Louvre Abu Dhabi to open after years of delays
During a press tour on 7 November, Manuel Rabaté, director of Louvre Abu Dhabi, shared his recollections of the construction of the building over the last decade
The Louvre Abu Dhabi is officially opening its doors to the public on 11 November after 10 years of construction challenges and delays.
The museum was initially scheduled to open in 2012 after breaking ground three years earlier within Abu Dhabi’s Saadiyat Island, the up-and-coming cultural district of the city.
But the project has faced its fair share of setbacks, being delayed three times – first in 2015, then again to mid-2016 before finally being scheduled for a November 2017 opening date.
In 2013, construction of the main phase of the Louvre Abu Dhabi was awarded to an Arabtec-led joint venture that included Construction San Jose SA and Oger Abu Dhabi LLC, with the section completing a year later.
But the continued drop in oil prices has led to project setbacks due to budgetary constraints across the region, with construction on several major projects slowing down or pushed back.
During a press tour on 7 November, Manuel Rabaté, director of Louvre Abu Dhabi, shared his recollections of the construction of the building over the last decade.
“We had some pains and some pleasures in the project,” he said during a speech at the Louvre Abu Dhabi on Tuesday.
“I remember in 2009 for the ground breaking ceremony we were a full delegation in the sand of Saadiyat Island and we were looking for the mathematical centre of the dome before it started.
“I remember when this whole place was filled with scaffolding and now the dome is floating above us,” he added.
Several milestones were achieved over the course of the last few years, with the iconic dome lifted into its final position in December 2014 and the water surrounding the building flooded last June.
Several officials instrumental to the development of the museum were also in attendance, including Mohamed Al Mubarak, chairman of the Department of Culture & Tourism and the Tourism Development and Investment Company (TDIC) – the authority leading the project – as well as Jean-Luc Martinez, president-director of musée du Louvre and chairman of the Scientific Board of Agence France-Muséums.
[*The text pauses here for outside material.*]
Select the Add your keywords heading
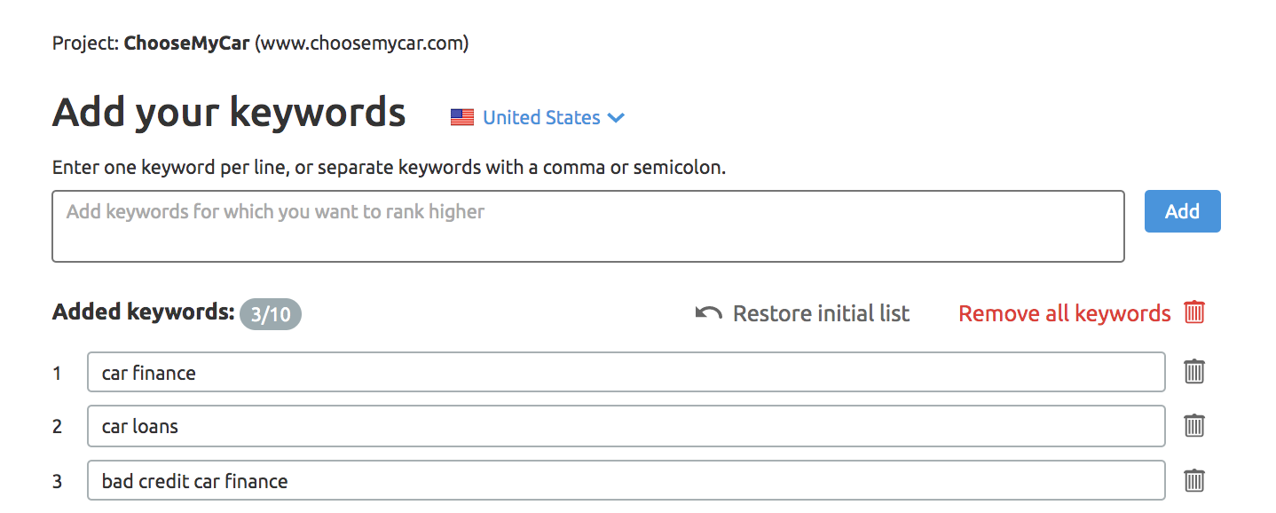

Jean Nouvel, the architect of Louvre Abu Dhabi, also shared his thoughts of the outcome of the museum's design and what he hopes it will achieve in the long-term.
“On all architecture sites [problems arise] but the [realisation of the Louvre Abu Dhabi] has conformed to the agreement and objectives [laid out from the beginning].
“Architects have an idea and a conflict that we have to pass on from a dream to a reality.
“[Architects] need to make sure [this dream] does not deteriorate, so aside from a few details that will improve in the next couple of months, a contract we have with a company to make sure that everything is done right [will help guarantee this].
“Overall, it is very well done, but there are a few details of course,” he added.
On the greatest challenges faced during the museum’s construction, Nouvel told Construction Week: “From a technical aspect, it was the dome.
“When looking at it you’re supposed to feel like it’s floating, so in order to demonstrate this light weight [feel] this was the biggest challenge because it had a lot of parameters and a lot of contradicting parameters to consider.”
Nouvel was also asked about worker conditions during the project’s construction, a controversial topic that has plagued many developments across the region.
“My responsibility is to design the building…whether here or in France I am not responsible for the conditions [on site],” he said.
To date, Louvre Abu Dhabi has acquired more than 600 artworks, exhibited alongside 300 works on loan from 13 leading French institutions.
The project was the result of a collaboration between Abu Dhabi and France that was approved in October 2007.
Louvre Abu Dhabi is set to open alongside the Frank Gehry-designed Guggenhiem Abu Dhabi, Foster + Partners' Zayed National Museum, and a performing arts centre designed by Zaha Hadid.